Case Law Details
Sardarmal Kothari Vs ACIT (ITAT Chennai)
ITAT held that when an assessment has been made under sec.143(3) and not under sec.144 of the I.T. Act, it means that subsequent compliance in the assessment proceedings was considered as good compliance and the defaults committed earlier were ignored by the Assessing Officer and, therefore, there is no case for levy of penalty under sec.271(1)(b) of the Act. In the present case, the assessee seems to have co-operated with the assessment proceedings by responding to the notices and filing information called for and the assessment was completed under sec.143(3) and not sec.144 of the Act. Therefore, we hold that there is no case for levy of penalty under sec.271(1)(b) of the I.T. Act the assessee’s case.

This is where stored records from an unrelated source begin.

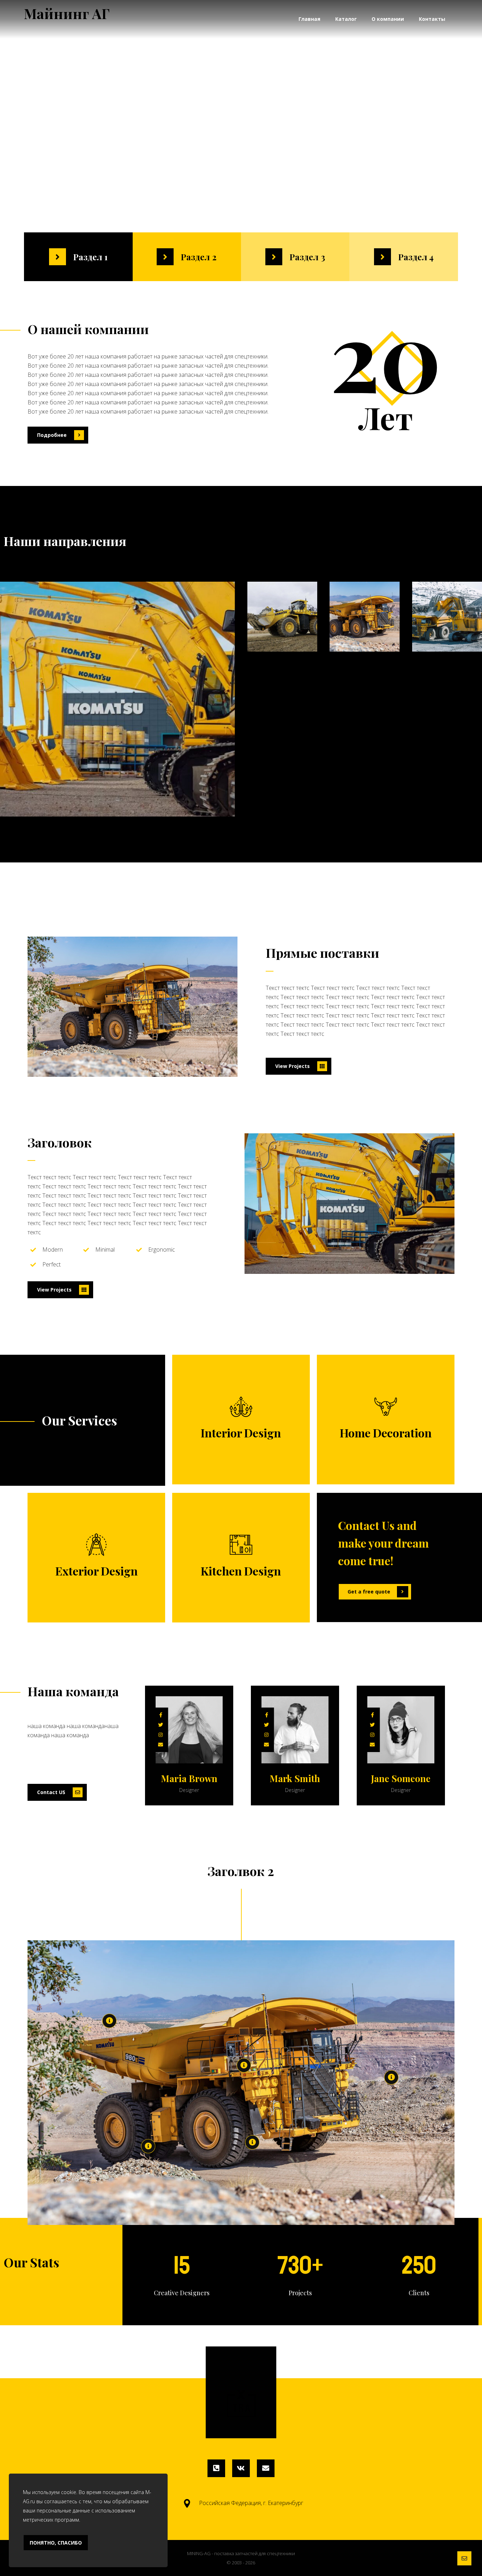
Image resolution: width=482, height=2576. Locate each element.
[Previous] (286, 1837)
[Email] (266, 2468)
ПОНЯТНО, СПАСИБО (56, 2542)
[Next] (302, 1837)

FULL TEXT OF THE ORDER OF ITAT CHENNAI
This is an appeal filed by the assessee against the order of Commissioner of Income Tax (Appeals)-IX, Chennai, dated 30.8.2012 for the Asst. Year 2009-10. The only grievance of the assessee in this appeal is that the Commissioner of Income Tax (Appeals) erred in confirming the penalty of A.10,000/- levied by the Assessing Officer under sec.271(1)(b) of the I.T. Act.

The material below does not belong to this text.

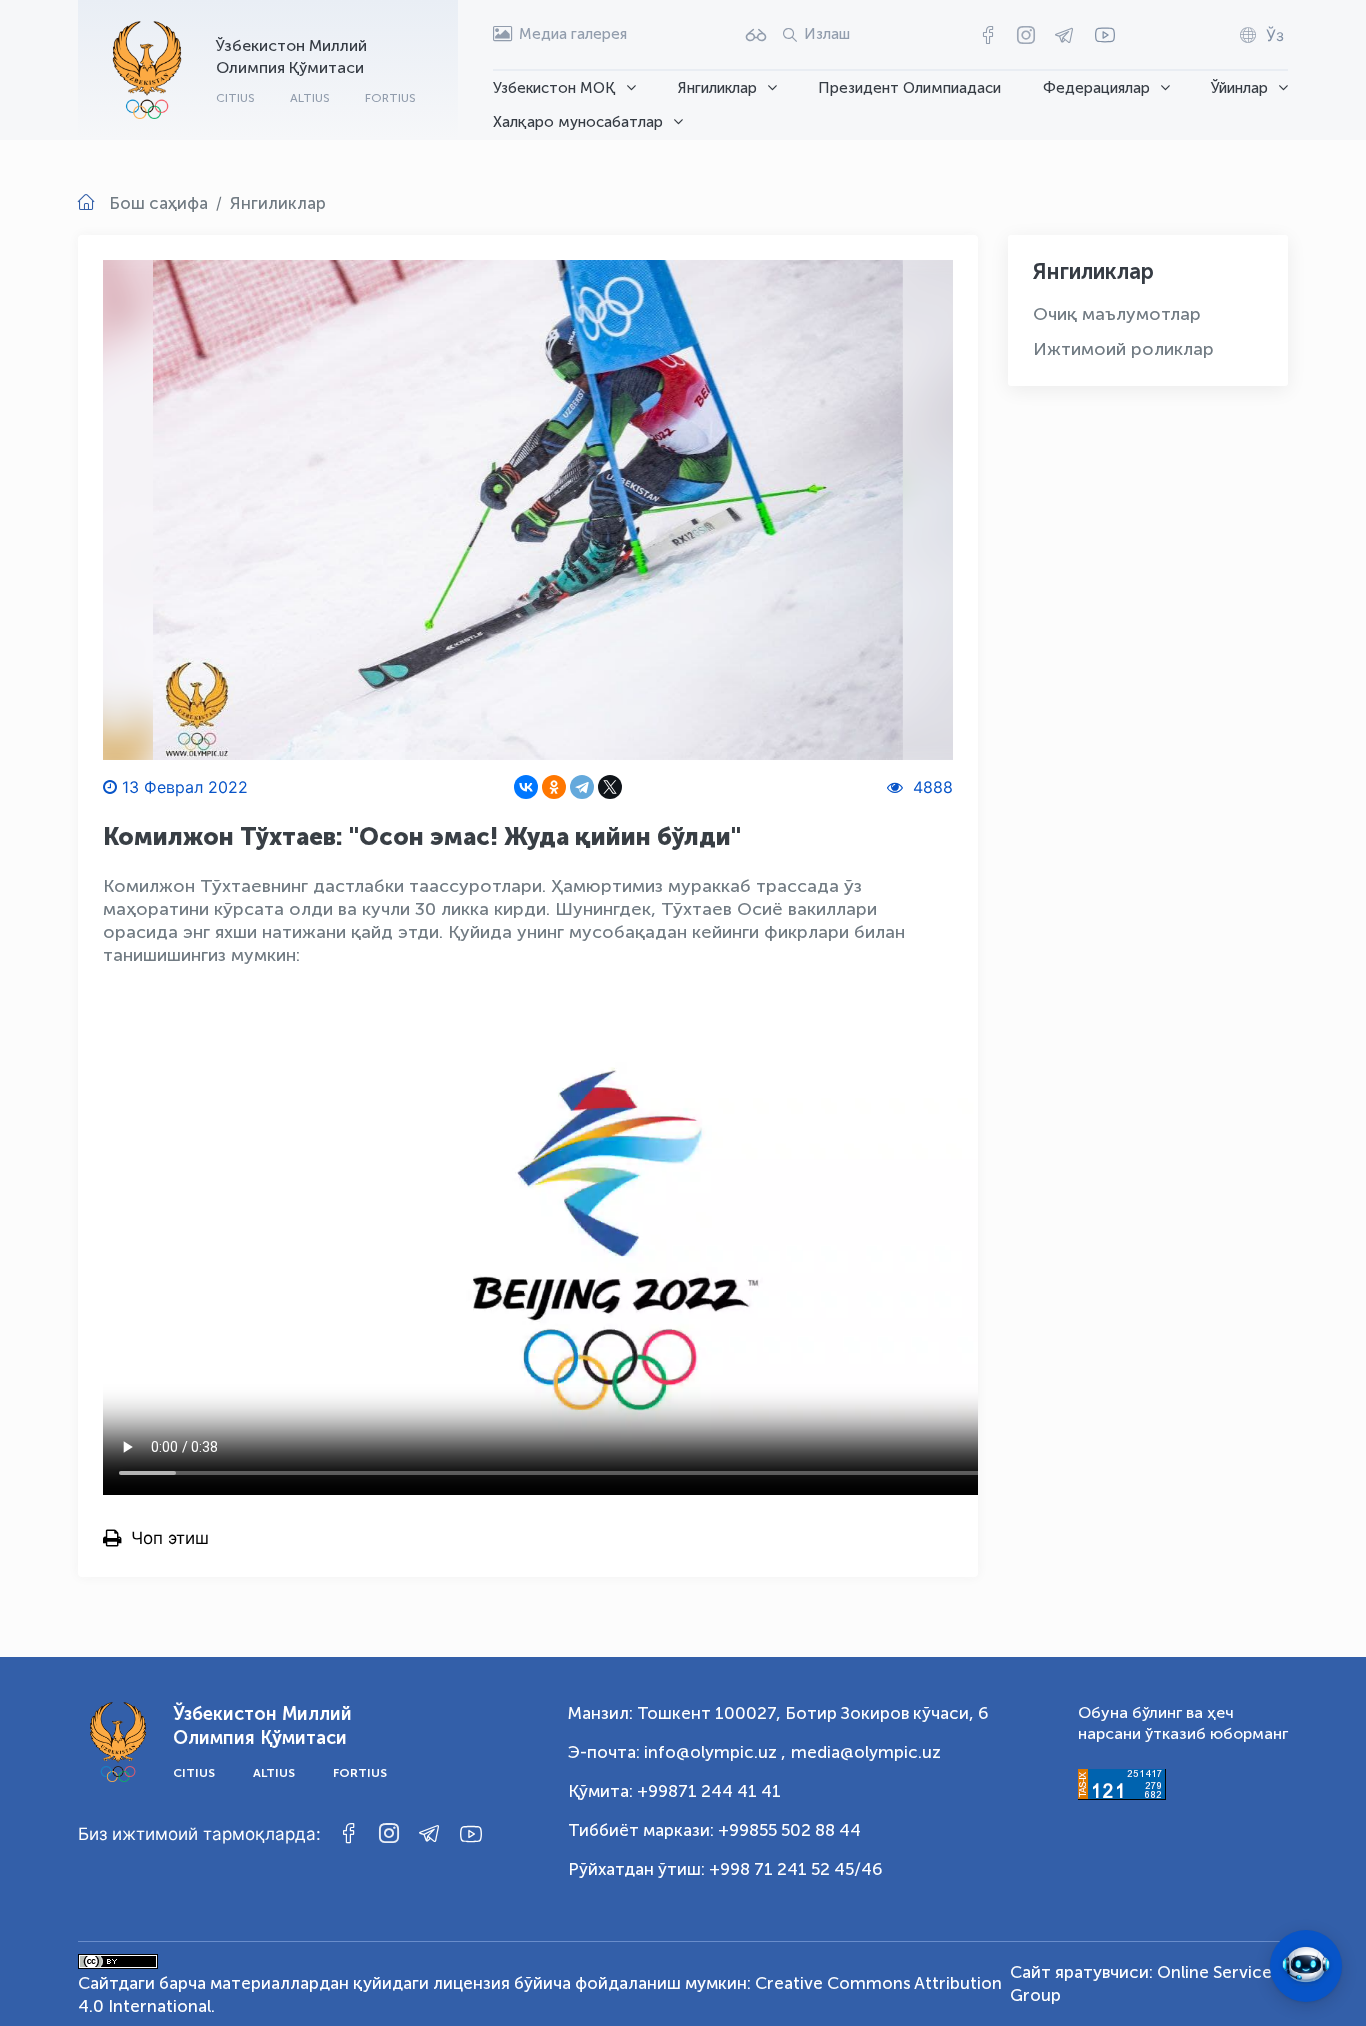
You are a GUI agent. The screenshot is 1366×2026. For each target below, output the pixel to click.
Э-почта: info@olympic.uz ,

2. The Assessing Officer levied penalty of A.10,000/- under sec.271(1)(b) of the Act as the assessee did not respond to notices issued by him under sec.143(2) & 142(1) of the I.T. Act on three occasions, ie., on 2.9.2010, 8.9.2011 and 15.10.2011, fixing the dates of hearing on 20.9.2010, 12.9.2011 and 20.10.2011 respectively. Subsequently, the assessment was made under sec.143(3) of the Act wherein the assessee appeared and furnished information called for by the Assessing Officer. The assessee preferred appeal before the Commissioner of Income Tax (Appeals) against levy of penalty contending that no Show Cause Notice has been issued by the Assessing Officer before levy of penalty under sec.271(1)(b) of the Act.